We have lost our sense of critical critique and empathy, we have lost our ability to direct our grievances where it actually matters; not against one another but against the greater evil; governments and institutions who have the power of action who vehemently choose inaction. When we learn to direct our anger in the right direction and ask for accountability from whom it actually matters; maybe then, that would be the first step towards unlearning the inserted patterns of apathy.
Therefore, while we witness (once again) the dirt of Politics and power relations unfolding.
We must not forget to ask, we must not forget to question, in the midst of the chaos-
Who benefits from all this turmoil?
Who benefits from certain political ideologies that insert and demand intolerance and
indifference against one another?
Who benefits from us turning a blind eye to accountability, and demanding accountability
from whom it truly matters?
Who benefits from ripping communities apart?
Not you, not me…It is the same-faced devils, the musky devils that reign from their black mansions. May we never forget that.
From our very own Leaders who would betray the homeland and its people to keep their
hands dirty and wet with power,
To the ones in the Centre who spare no care for the pain of Manipur,
And to every political and social ideology caught in between this War,
The recent chain of events are a bloody reminder that all the devils dine together.
And it is out duty to resist, to persevere and to remember.
Oppression, time and time again throughout history feeds off forgetfulness,
therefore may we remember. Remember to fight and Remember to Hope.

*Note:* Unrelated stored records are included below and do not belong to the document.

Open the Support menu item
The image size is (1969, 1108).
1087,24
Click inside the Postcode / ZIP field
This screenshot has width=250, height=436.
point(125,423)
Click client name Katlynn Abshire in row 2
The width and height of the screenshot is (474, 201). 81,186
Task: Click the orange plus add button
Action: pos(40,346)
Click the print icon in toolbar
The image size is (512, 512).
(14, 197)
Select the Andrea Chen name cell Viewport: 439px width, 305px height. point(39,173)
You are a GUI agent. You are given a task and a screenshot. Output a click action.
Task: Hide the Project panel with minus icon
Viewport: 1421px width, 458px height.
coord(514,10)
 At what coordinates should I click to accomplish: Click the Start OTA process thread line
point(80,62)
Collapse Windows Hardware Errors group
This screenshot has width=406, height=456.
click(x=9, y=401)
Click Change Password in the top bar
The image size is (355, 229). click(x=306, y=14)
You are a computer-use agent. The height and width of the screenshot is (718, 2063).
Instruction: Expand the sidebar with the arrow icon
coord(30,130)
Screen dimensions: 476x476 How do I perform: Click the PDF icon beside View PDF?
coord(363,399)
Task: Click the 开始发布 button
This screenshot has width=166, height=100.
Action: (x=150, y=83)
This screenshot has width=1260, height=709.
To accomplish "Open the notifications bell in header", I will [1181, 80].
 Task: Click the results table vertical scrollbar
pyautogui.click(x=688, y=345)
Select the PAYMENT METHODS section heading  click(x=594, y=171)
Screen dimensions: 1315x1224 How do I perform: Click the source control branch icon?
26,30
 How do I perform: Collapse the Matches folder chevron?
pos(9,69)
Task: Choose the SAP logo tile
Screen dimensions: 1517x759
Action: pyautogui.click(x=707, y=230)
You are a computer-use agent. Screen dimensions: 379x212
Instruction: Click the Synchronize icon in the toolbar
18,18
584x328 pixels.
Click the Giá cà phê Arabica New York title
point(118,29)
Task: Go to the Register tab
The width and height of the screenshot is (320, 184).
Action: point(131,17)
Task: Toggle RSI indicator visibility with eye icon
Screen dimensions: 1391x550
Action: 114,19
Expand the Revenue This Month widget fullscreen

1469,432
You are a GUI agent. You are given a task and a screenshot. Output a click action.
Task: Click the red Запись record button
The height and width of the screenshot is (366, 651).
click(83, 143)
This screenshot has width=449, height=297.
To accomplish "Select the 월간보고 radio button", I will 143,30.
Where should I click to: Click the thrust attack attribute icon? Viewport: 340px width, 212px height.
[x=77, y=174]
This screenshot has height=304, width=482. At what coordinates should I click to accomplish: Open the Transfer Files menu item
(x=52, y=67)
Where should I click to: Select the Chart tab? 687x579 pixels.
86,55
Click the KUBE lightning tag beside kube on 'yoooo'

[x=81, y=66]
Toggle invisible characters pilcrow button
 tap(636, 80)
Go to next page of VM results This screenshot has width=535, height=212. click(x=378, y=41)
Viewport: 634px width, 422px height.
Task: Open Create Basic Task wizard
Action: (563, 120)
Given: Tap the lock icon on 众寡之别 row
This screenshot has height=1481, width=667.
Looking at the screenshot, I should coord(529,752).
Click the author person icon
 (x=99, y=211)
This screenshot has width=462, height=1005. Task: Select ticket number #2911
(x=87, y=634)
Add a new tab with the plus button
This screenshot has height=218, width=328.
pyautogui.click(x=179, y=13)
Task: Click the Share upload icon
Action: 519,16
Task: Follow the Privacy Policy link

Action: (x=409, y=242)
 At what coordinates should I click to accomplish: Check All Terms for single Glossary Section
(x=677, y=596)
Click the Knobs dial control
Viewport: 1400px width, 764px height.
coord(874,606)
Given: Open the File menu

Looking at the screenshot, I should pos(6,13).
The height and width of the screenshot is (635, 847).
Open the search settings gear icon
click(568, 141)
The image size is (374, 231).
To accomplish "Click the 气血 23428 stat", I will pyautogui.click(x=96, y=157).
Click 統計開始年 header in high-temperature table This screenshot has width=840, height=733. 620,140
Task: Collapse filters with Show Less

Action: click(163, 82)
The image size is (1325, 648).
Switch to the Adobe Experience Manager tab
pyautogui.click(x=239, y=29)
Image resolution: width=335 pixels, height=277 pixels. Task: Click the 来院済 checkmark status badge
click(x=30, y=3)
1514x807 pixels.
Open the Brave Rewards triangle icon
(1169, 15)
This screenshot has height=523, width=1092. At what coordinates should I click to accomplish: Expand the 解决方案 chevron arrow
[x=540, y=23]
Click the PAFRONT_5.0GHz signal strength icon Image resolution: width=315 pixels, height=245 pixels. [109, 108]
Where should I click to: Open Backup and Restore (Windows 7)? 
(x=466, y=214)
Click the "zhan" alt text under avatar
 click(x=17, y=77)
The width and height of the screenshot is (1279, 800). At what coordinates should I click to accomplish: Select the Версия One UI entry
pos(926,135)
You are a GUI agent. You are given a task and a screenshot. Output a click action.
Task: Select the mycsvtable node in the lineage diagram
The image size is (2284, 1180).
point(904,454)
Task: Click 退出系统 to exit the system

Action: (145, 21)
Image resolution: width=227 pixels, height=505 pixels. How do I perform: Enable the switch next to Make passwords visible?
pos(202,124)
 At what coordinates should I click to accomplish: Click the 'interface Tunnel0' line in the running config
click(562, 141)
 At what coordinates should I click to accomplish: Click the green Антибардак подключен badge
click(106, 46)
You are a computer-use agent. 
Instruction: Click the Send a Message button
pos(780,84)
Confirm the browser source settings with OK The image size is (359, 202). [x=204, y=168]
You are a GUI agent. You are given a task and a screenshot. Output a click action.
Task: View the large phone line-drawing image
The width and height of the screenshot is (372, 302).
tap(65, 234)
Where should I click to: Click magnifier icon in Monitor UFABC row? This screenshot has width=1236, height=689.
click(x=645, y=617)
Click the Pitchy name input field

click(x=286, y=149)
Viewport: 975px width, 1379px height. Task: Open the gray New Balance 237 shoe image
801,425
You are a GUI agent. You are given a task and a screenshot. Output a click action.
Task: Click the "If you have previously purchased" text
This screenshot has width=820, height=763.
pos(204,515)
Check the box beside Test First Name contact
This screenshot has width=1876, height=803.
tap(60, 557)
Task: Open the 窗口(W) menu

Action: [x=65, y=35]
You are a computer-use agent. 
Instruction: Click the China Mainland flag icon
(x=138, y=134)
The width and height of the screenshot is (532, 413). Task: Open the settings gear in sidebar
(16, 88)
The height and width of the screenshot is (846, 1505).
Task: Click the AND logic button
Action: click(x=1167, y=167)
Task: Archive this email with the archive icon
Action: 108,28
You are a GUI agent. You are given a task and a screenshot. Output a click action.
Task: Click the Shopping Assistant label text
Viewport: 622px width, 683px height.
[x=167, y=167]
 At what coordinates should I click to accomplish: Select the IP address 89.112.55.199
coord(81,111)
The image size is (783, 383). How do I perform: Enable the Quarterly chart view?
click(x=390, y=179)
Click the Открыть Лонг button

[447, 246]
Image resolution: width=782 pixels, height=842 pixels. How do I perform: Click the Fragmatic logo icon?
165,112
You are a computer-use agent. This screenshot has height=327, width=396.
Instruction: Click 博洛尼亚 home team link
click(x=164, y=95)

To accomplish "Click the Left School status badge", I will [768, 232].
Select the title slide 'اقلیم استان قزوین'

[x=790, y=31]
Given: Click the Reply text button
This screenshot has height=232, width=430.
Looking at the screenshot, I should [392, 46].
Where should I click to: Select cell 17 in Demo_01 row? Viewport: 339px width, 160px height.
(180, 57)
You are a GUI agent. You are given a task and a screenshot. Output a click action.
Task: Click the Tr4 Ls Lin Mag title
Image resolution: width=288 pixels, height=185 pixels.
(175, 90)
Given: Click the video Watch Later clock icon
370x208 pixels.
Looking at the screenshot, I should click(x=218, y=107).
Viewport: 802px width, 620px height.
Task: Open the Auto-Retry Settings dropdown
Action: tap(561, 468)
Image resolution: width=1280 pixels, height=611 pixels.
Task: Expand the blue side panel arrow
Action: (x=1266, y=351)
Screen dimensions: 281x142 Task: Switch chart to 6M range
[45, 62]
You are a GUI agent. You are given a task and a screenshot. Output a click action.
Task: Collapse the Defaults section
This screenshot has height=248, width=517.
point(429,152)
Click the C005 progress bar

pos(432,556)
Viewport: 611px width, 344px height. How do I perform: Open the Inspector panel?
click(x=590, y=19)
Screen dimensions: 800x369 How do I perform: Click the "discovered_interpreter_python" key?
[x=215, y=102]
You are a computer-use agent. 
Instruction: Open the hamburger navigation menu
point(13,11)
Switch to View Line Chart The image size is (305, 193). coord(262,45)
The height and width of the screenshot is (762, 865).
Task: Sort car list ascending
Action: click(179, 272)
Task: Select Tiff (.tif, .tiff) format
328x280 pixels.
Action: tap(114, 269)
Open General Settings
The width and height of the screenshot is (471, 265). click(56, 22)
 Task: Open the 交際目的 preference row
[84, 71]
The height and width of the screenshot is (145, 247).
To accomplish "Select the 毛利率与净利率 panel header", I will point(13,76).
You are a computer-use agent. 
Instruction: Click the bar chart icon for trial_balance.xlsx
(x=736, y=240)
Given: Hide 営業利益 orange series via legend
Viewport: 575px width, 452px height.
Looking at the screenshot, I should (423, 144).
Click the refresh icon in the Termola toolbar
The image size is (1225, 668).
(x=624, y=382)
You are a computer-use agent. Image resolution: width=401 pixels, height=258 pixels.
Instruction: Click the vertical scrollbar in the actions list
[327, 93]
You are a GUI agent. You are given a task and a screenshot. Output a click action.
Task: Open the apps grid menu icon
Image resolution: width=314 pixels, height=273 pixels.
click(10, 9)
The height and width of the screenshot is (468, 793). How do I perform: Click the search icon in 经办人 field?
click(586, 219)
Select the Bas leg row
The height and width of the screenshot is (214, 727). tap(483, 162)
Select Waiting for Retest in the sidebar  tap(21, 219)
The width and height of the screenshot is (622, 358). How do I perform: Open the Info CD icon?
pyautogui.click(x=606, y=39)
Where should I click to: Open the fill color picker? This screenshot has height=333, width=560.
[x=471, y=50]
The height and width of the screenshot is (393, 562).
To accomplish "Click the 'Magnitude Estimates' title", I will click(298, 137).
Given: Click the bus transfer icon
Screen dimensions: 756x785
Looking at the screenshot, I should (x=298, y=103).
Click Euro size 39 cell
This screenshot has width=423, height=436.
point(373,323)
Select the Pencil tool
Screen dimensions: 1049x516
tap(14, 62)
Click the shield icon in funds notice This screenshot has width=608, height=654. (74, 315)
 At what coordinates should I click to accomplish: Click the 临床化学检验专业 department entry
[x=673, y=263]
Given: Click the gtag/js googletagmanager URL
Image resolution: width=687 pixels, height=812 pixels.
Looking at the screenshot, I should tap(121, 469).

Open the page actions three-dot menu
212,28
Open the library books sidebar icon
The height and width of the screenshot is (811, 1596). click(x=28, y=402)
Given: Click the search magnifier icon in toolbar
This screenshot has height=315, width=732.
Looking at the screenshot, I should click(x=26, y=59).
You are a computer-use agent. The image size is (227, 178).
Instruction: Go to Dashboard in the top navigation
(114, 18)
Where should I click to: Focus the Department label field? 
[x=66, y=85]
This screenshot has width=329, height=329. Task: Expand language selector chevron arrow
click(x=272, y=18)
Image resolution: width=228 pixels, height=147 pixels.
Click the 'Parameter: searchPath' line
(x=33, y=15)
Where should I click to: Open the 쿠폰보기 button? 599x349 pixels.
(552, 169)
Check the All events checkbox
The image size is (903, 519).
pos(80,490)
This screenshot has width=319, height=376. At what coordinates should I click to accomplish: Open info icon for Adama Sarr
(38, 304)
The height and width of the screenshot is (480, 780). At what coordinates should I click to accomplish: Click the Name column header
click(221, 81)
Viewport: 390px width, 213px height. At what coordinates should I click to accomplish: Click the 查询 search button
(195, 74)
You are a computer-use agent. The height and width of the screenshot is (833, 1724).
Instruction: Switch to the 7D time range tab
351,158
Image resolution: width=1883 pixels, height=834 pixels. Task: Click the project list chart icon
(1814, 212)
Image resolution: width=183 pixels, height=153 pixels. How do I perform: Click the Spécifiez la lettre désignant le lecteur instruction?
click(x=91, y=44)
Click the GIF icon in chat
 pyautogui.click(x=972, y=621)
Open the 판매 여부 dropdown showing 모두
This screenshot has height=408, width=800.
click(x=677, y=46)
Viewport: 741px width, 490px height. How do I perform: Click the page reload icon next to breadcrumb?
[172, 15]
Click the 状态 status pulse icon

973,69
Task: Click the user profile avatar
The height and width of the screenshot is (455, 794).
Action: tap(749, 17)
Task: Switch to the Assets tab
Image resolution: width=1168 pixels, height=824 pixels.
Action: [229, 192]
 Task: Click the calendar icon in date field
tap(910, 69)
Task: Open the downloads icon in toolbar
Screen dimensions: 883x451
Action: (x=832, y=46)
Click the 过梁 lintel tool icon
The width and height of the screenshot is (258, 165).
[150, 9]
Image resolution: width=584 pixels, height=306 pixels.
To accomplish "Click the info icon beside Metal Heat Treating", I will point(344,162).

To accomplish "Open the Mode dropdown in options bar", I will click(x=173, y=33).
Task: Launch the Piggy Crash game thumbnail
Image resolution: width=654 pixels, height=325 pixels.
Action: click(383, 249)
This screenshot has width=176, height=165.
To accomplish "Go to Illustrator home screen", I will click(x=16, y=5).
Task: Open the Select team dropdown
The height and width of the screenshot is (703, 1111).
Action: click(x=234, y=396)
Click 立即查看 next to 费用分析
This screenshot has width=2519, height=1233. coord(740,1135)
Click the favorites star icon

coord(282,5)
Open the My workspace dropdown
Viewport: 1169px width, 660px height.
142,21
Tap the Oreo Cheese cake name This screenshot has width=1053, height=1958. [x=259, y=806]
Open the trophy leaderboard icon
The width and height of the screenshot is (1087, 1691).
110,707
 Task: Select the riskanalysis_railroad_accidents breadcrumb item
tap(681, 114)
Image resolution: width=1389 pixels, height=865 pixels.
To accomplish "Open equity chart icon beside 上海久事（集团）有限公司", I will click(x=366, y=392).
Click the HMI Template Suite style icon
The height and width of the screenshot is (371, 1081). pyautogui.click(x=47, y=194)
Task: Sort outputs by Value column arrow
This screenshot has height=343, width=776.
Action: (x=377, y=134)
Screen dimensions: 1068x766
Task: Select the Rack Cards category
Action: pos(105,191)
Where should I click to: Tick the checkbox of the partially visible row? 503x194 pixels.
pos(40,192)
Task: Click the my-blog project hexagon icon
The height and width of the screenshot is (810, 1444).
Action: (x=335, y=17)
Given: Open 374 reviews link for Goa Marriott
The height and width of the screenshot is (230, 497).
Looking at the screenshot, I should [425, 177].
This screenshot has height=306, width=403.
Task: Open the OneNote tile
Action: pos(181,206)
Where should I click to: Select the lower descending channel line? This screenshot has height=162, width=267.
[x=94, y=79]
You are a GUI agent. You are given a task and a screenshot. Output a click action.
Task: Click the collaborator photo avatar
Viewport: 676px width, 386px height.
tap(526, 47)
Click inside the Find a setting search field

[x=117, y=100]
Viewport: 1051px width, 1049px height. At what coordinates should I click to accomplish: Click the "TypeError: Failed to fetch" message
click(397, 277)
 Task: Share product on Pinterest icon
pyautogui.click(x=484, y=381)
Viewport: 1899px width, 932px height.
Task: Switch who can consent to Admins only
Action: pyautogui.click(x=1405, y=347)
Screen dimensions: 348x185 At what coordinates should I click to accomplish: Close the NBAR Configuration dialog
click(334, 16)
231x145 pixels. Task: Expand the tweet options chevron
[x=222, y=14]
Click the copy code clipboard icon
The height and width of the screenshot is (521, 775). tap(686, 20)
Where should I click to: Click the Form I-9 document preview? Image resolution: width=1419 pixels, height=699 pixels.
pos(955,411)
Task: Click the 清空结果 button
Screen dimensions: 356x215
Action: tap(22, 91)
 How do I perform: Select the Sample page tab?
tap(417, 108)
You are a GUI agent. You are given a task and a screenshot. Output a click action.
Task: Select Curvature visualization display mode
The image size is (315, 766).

Edward Said’s words echo in mind as I write this:
“Humanism is the only - I would go so far as saying the final- resistance we have against the inhuman practices and injustices that disfigure human history.”
I also think fondly of Hosea’s words ( Hosea Khawbung) , a peer, a friend and most importantly a poet.
“The hills, where my people come from.
The hills, where my home is: the hills,
where my first known progenitor, Vungdang Khawbung, built his hut in Parbung. The hills, where my mother was born. The hills, where I read my first ever poem.
The hills, where I belong, just seem to have never known peace and that slow ministry of quiet living.
…
The 3 Bills Protest, Churachandpur, 2015.
3rd May, 2023, Manipur.
This is my land, my hills, my modern history.
That is to say: one drunk man, one politician, can be, anytime, a spark that might light up a forest fire.”
The image of a child, an innocent child fleeing his home in Litan Sareikhong, Ukhrul District, Manipur, as yet another displacement event rendered his entire Village destroyed to smoke and ashes.
⁃A stark reminder that the state is drowning in the disease of communal hatred.
How long? how much longer will children have to flee, how much longer will the perpetrators of this walk free?
How many more villages have to burn?
How many more lives do we lose until we release who the real enemy is?
How much longer until we can all work to recover our Home?
I do not know where to start…
And I definitely do not know where to go from here,
But what I do know is that Resistance is necessary.
So, I must write, I must remind myself again and again to Rage, to Rage and to rage.
To rage against the systems that oppress Humanity, to rage against systems that pin us against each other,
to rage against systems that dismantle empathy,
To rage against the systems that allow arson to engulf the terrain.
To rage, to hope and to remember
In the midst of it all.
This War has taken from us all too much,
What more do we have to lose?
I would like to end with Auden’s own ending lines to his long poem, “September 1, 1939” which marked the beginning of World War II.
as a reminder that all we have are ourselves..
"All I have is a voice
To undo the folded lie,
The romantic lie in the brain
Of the sensual man in the street
And the lie of Authority
Whose buildings grope the sky:
There is no such thing as the State
And no one exists alone;
Hunger allows no choice
To the citizen or the police;
We must love one another or die."
To write, is to be etched into history,
To write well and right in the age of war, is a duty.